Accordingly, there was a need in the art for an improved interconnect system that reduced cost, was easy to assemble and align, and provided ground plane sharing for all of the inkjet pens. This need was addressed by U.S. patent application entitled UNITARY INTERCONNECT SYSTEM FOR AN INKJET PRINTER, filed Apr. 30, 1993 by A. K. Wilson et al., Ser. No. 08/055,615 (Attorney Docket No. HP 1093126), the teachings of which are incorporated herein by reference. This application discloses and claims an advantageous flexible circuit for use with inkjet printers.
Unfortunately, this system provides for the interconnection of a single flex circuit to the printed circuit board. For some applications, there is a need to connect multiple flex circuits to a printed circuit board.

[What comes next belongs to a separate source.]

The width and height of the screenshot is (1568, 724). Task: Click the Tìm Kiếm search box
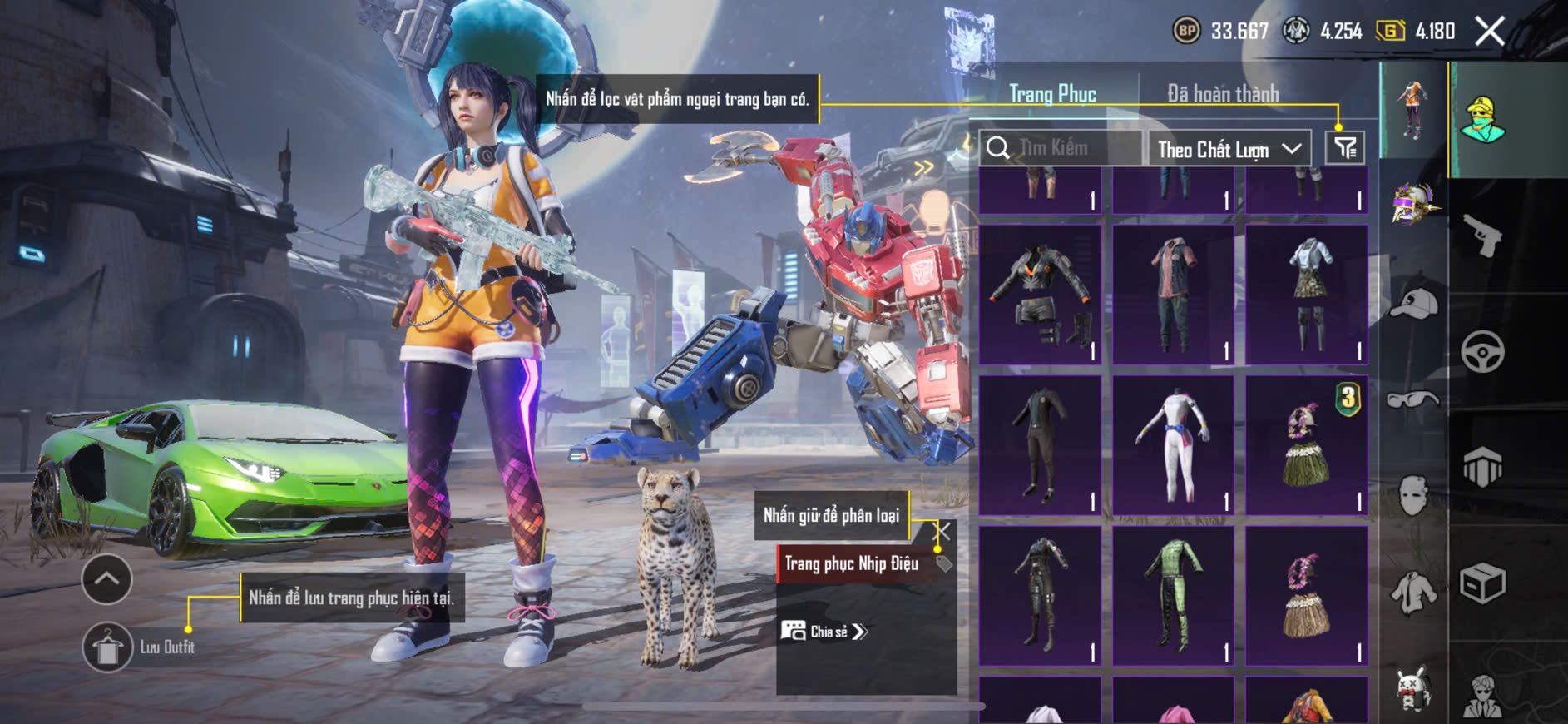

There are a number of conventional approaches to the interconnection of multiple flexible circuits to a printed circuit board. One conventional approach is to simply solder the additional flex circuit to the printed circuit board (PCB). This approach, however, has the disadvantages of: 1) low interconnect density, because it is necessary to maintain the spacing between interconnects to prevent solder bridging, and 2) the need to use Kapton, which is more tolerant to heat than Mylar. Parts are costly and fabrication is difficult and costly as well.

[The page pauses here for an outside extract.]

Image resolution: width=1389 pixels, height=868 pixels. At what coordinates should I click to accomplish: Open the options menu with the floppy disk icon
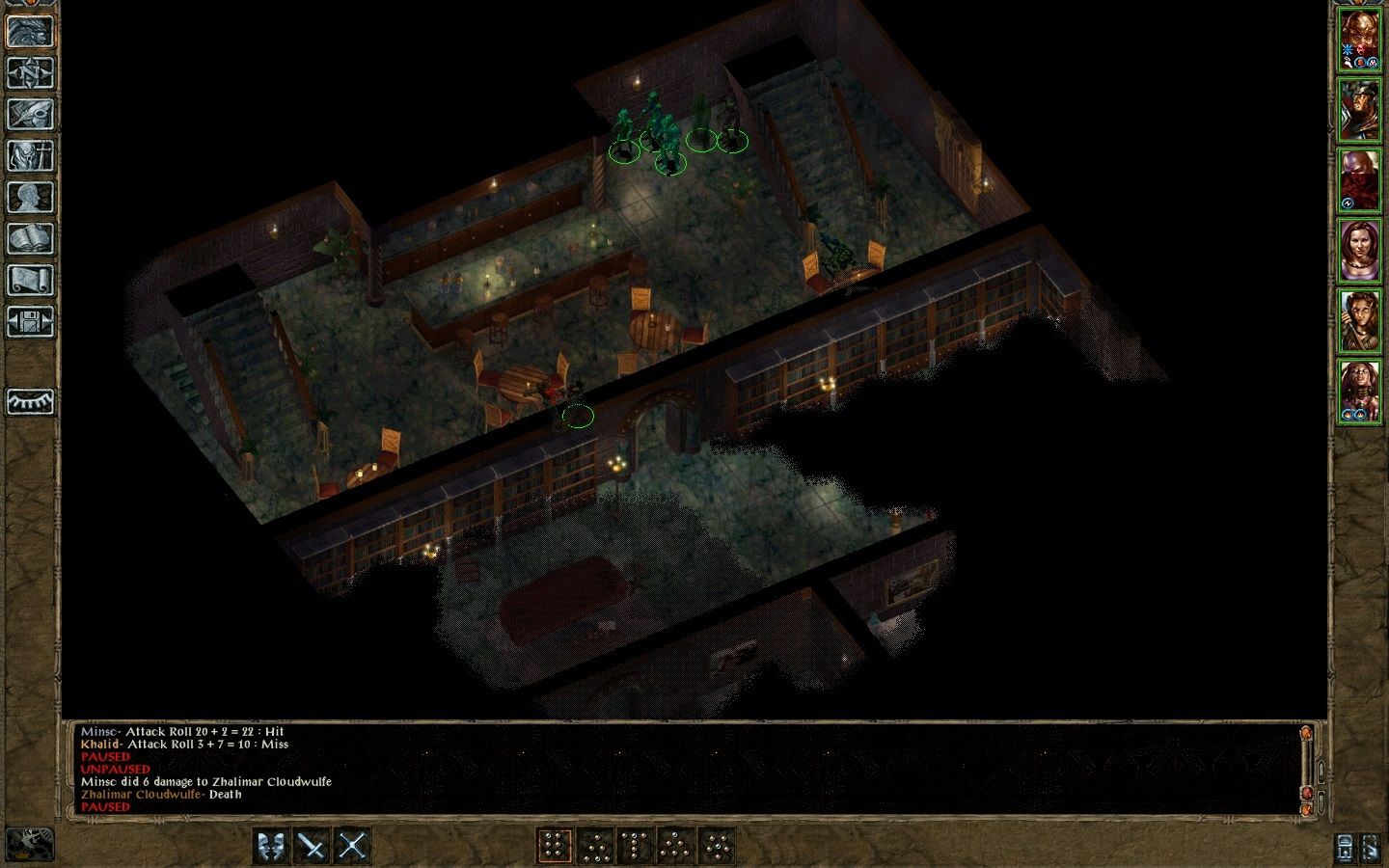(x=30, y=321)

A second conventional approach is to solder a connector to the additional flexible circuit for connection with a connector soldered onto the PCB. This approach offers ease of assembly and disassembly, but requires a connector on both the printed circuit board and the flexible circuit. In addition it requires a stiffener to be attached to the flexible circuit to support the connector, which increases the cost. It also has the disadvantage of achieving only low interconnect density.

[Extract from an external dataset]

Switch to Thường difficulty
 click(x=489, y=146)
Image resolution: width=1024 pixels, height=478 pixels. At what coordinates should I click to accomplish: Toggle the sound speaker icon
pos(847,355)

A third conventional approach uses high pressure to force the flat contacts of the additional flex circuits onto the contacts of a printed circuit board. This approach has the disadvantage that a rigid structure is required to support the high pressure. In addition, this approach is limited in that it requires the contacts on the PCB to be above the surface of the PCB. Often a coating such as a solder mask is applied over a PCB to protect the conductors from solder bridging and moisture, which leaves the exposed contacts on the PCB slightly recessed below the surface of the PCB, which makes connection with the contacts difficult. The high pressure approach also has the disadvantage of high cost.
A fourth conventional approach is to use spring fingers which are soldered onto the PCB. The flexible circuit is then pressed onto the spring fingers to make contact. This approach has the shortcomings of high cost and low interconnect density, because of the space requirements for soldering the spring fingers to the PCB.
Another technique that has been used is a called a zebra stripe and consists of a elastomer having alternating conductive and nonconductive elastomer sections. The zebra stripe is placed between a flexible circuit and a PCB and then the entire assembly is pressed together to complete the interconnect. This approach has the shortcomings of low interconnect density, high cost, and low reliability.
Accordingly, there is a need in the art for an improved interconnect system that provides for low cost, high density, high reliability connection of multiple flex circuits to a printed circuit board.